-- STUDY MATERIAL --

'''

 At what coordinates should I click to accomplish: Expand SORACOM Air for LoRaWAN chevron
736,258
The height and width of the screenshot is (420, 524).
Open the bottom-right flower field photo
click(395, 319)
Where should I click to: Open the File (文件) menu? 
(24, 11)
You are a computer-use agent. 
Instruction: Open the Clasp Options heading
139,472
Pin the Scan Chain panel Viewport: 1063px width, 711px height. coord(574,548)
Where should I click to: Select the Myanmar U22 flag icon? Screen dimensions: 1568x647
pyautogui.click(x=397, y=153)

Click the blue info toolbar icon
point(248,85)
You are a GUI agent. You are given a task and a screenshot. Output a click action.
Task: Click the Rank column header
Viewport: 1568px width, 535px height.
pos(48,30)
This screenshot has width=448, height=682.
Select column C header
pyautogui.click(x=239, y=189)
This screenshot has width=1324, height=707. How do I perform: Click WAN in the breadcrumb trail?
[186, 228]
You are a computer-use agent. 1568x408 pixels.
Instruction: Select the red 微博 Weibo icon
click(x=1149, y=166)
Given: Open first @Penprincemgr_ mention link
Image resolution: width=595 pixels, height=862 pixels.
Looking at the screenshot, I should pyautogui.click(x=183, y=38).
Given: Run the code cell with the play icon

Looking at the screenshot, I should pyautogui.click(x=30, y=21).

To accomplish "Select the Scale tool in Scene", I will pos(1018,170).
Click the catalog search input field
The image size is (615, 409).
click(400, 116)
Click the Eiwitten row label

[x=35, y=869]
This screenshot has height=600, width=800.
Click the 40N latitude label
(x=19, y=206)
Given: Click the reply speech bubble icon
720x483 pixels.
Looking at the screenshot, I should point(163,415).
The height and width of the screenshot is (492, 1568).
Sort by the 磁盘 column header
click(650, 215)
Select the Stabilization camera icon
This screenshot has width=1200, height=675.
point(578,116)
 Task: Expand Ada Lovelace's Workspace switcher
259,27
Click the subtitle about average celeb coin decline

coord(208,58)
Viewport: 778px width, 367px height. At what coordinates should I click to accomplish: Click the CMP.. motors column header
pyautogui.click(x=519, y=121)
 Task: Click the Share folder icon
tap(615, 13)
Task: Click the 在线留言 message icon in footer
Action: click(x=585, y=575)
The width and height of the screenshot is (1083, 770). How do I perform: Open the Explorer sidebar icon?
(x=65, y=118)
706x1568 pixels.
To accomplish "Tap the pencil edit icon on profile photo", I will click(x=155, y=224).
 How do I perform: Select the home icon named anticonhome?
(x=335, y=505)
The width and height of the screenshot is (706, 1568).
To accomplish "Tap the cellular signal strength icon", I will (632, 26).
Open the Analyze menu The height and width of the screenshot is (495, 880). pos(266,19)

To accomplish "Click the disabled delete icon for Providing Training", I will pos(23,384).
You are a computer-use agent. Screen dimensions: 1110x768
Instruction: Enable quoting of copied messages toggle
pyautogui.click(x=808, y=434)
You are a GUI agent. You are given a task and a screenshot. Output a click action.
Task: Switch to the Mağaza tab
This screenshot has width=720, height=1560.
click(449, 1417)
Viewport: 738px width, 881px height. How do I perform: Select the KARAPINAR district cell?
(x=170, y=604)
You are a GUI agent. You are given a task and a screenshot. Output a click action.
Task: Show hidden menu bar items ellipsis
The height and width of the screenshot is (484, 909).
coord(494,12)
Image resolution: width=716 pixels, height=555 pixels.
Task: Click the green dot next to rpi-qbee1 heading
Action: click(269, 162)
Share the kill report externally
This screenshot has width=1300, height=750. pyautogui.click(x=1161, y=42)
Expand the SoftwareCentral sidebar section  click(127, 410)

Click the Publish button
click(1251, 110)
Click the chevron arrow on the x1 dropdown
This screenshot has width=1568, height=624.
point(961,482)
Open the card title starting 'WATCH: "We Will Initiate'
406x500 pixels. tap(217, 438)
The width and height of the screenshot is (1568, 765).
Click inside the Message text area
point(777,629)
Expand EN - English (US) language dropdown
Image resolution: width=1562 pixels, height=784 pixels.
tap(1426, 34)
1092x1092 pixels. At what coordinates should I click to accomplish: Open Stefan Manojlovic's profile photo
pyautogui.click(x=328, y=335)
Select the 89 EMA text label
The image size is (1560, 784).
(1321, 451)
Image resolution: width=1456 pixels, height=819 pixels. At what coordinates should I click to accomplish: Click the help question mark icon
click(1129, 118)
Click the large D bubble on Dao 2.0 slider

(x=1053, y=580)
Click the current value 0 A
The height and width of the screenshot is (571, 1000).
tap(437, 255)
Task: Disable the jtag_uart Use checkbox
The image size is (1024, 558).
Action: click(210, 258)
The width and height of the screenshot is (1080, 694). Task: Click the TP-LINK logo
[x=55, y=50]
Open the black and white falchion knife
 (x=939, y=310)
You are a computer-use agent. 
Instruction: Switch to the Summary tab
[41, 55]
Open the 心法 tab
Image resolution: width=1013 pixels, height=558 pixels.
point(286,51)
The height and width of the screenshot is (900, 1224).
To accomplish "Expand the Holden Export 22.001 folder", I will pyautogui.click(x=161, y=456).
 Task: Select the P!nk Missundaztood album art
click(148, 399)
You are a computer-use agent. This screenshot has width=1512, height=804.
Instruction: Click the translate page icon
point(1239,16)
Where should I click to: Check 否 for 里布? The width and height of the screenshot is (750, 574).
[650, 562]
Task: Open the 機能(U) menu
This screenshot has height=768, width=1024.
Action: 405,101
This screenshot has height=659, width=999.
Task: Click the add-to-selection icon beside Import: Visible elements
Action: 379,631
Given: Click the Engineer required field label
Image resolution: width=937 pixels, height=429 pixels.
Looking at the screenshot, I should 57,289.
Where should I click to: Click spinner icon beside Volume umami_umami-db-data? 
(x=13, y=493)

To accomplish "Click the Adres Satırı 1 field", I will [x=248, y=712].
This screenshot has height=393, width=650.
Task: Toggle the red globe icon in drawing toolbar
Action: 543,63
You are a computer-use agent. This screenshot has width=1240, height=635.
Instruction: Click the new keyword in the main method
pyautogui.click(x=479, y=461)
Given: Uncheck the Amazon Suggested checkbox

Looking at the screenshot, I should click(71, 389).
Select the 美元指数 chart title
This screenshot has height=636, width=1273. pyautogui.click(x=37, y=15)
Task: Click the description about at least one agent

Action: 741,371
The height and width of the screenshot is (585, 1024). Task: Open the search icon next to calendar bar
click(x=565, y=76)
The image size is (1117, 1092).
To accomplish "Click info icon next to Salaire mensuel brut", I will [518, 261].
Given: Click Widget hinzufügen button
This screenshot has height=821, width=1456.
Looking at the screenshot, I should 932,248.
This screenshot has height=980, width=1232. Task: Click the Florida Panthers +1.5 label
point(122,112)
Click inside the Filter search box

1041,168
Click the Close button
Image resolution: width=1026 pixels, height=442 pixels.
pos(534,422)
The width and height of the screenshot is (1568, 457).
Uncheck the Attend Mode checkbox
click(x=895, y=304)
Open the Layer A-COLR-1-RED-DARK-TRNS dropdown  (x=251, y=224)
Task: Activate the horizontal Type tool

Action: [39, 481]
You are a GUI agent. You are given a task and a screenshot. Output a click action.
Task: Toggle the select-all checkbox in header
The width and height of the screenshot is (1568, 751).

'''

-- TASK DETAILS --
Give back the data above exactly, so that every line matches.

-- RESPONSE TO THE EXERCISE --
 At what coordinates should I click to accomplish: Expand SORACOM Air for LoRaWAN chevron
736,258
The height and width of the screenshot is (420, 524).
Open the bottom-right flower field photo
click(395, 319)
Where should I click to: Open the File (文件) menu? 
(24, 11)
You are a computer-use agent. 
Instruction: Open the Clasp Options heading
139,472
Pin the Scan Chain panel Viewport: 1063px width, 711px height. coord(574,548)
Where should I click to: Select the Myanmar U22 flag icon? Screen dimensions: 1568x647
pyautogui.click(x=397, y=153)

Click the blue info toolbar icon
point(248,85)
You are a GUI agent. You are given a task and a screenshot. Output a click action.
Task: Click the Rank column header
Viewport: 1568px width, 535px height.
pos(48,30)
This screenshot has width=448, height=682.
Select column C header
pyautogui.click(x=239, y=189)
This screenshot has width=1324, height=707. How do I perform: Click WAN in the breadcrumb trail?
[186, 228]
You are a computer-use agent. 1568x408 pixels.
Instruction: Select the red 微博 Weibo icon
click(x=1149, y=166)
Given: Open first @Penprincemgr_ mention link
Image resolution: width=595 pixels, height=862 pixels.
Looking at the screenshot, I should pyautogui.click(x=183, y=38).
Given: Run the code cell with the play icon

Looking at the screenshot, I should pyautogui.click(x=30, y=21).

To accomplish "Select the Scale tool in Scene", I will pos(1018,170).
Click the catalog search input field
The image size is (615, 409).
click(400, 116)
Click the Eiwitten row label

[x=35, y=869]
This screenshot has height=600, width=800.
Click the 40N latitude label
(x=19, y=206)
Given: Click the reply speech bubble icon
720x483 pixels.
Looking at the screenshot, I should point(163,415).
The height and width of the screenshot is (492, 1568).
Sort by the 磁盘 column header
click(650, 215)
Select the Stabilization camera icon
This screenshot has width=1200, height=675.
point(578,116)
 Task: Expand Ada Lovelace's Workspace switcher
259,27
Click the subtitle about average celeb coin decline

coord(208,58)
Viewport: 778px width, 367px height. At what coordinates should I click to accomplish: Click the CMP.. motors column header
pyautogui.click(x=519, y=121)
 Task: Click the Share folder icon
tap(615, 13)
Task: Click the 在线留言 message icon in footer
Action: click(x=585, y=575)
The width and height of the screenshot is (1083, 770). How do I perform: Open the Explorer sidebar icon?
(x=65, y=118)
706x1568 pixels.
To accomplish "Tap the pencil edit icon on profile photo", I will click(x=155, y=224).
 How do I perform: Select the home icon named anticonhome?
(x=335, y=505)
The width and height of the screenshot is (706, 1568).
To accomplish "Tap the cellular signal strength icon", I will (632, 26).
Open the Analyze menu The height and width of the screenshot is (495, 880). pos(266,19)

To accomplish "Click the disabled delete icon for Providing Training", I will pos(23,384).
You are a computer-use agent. Screen dimensions: 1110x768
Instruction: Enable quoting of copied messages toggle
pyautogui.click(x=808, y=434)
You are a GUI agent. You are given a task and a screenshot. Output a click action.
Task: Switch to the Mağaza tab
This screenshot has width=720, height=1560.
click(449, 1417)
Viewport: 738px width, 881px height. How do I perform: Select the KARAPINAR district cell?
(x=170, y=604)
You are a GUI agent. You are given a task and a screenshot. Output a click action.
Task: Show hidden menu bar items ellipsis
The height and width of the screenshot is (484, 909).
coord(494,12)
Image resolution: width=716 pixels, height=555 pixels.
Task: Click the green dot next to rpi-qbee1 heading
Action: click(269, 162)
Share the kill report externally
This screenshot has width=1300, height=750. pyautogui.click(x=1161, y=42)
Expand the SoftwareCentral sidebar section  click(127, 410)

Click the Publish button
click(1251, 110)
Click the chevron arrow on the x1 dropdown
This screenshot has width=1568, height=624.
point(961,482)
Open the card title starting 'WATCH: "We Will Initiate'
406x500 pixels. tap(217, 438)
The width and height of the screenshot is (1568, 765).
Click inside the Message text area
point(777,629)
Expand EN - English (US) language dropdown
Image resolution: width=1562 pixels, height=784 pixels.
tap(1426, 34)
1092x1092 pixels. At what coordinates should I click to accomplish: Open Stefan Manojlovic's profile photo
pyautogui.click(x=328, y=335)
Select the 89 EMA text label
The image size is (1560, 784).
(1321, 451)
Image resolution: width=1456 pixels, height=819 pixels. At what coordinates should I click to accomplish: Click the help question mark icon
click(1129, 118)
Click the large D bubble on Dao 2.0 slider

(x=1053, y=580)
Click the current value 0 A
The height and width of the screenshot is (571, 1000).
tap(437, 255)
Task: Disable the jtag_uart Use checkbox
The image size is (1024, 558).
Action: click(210, 258)
The width and height of the screenshot is (1080, 694). Task: Click the TP-LINK logo
[x=55, y=50]
Open the black and white falchion knife
 (x=939, y=310)
You are a computer-use agent. 
Instruction: Switch to the Summary tab
[41, 55]
Open the 心法 tab
Image resolution: width=1013 pixels, height=558 pixels.
point(286,51)
The height and width of the screenshot is (900, 1224).
To accomplish "Expand the Holden Export 22.001 folder", I will pyautogui.click(x=161, y=456).
 Task: Select the P!nk Missundaztood album art
click(148, 399)
You are a computer-use agent. This screenshot has width=1512, height=804.
Instruction: Click the translate page icon
point(1239,16)
Where should I click to: Check 否 for 里布? The width and height of the screenshot is (750, 574).
[650, 562]
Task: Open the 機能(U) menu
This screenshot has height=768, width=1024.
Action: 405,101
This screenshot has height=659, width=999.
Task: Click the add-to-selection icon beside Import: Visible elements
Action: 379,631
Given: Click the Engineer required field label
Image resolution: width=937 pixels, height=429 pixels.
Looking at the screenshot, I should 57,289.
Where should I click to: Click spinner icon beside Volume umami_umami-db-data? 
(x=13, y=493)

To accomplish "Click the Adres Satırı 1 field", I will [x=248, y=712].
This screenshot has height=393, width=650.
Task: Toggle the red globe icon in drawing toolbar
Action: 543,63
You are a computer-use agent. This screenshot has width=1240, height=635.
Instruction: Click the new keyword in the main method
pyautogui.click(x=479, y=461)
Given: Uncheck the Amazon Suggested checkbox

Looking at the screenshot, I should click(71, 389).
Select the 美元指数 chart title
This screenshot has height=636, width=1273. pyautogui.click(x=37, y=15)
Task: Click the description about at least one agent

Action: 741,371
The height and width of the screenshot is (585, 1024). Task: Open the search icon next to calendar bar
click(x=565, y=76)
The image size is (1117, 1092).
To accomplish "Click info icon next to Salaire mensuel brut", I will [518, 261].
Given: Click Widget hinzufügen button
This screenshot has height=821, width=1456.
Looking at the screenshot, I should 932,248.
This screenshot has height=980, width=1232. Task: Click the Florida Panthers +1.5 label
point(122,112)
Click inside the Filter search box

1041,168
Click the Close button
Image resolution: width=1026 pixels, height=442 pixels.
pos(534,422)
The width and height of the screenshot is (1568, 457).
Uncheck the Attend Mode checkbox
click(x=895, y=304)
Open the Layer A-COLR-1-RED-DARK-TRNS dropdown  (x=251, y=224)
Task: Activate the horizontal Type tool

Action: [39, 481]
You are a GUI agent. You are given a task and a screenshot. Output a click action.
Task: Toggle the select-all checkbox in header
The width and height of the screenshot is (1568, 751).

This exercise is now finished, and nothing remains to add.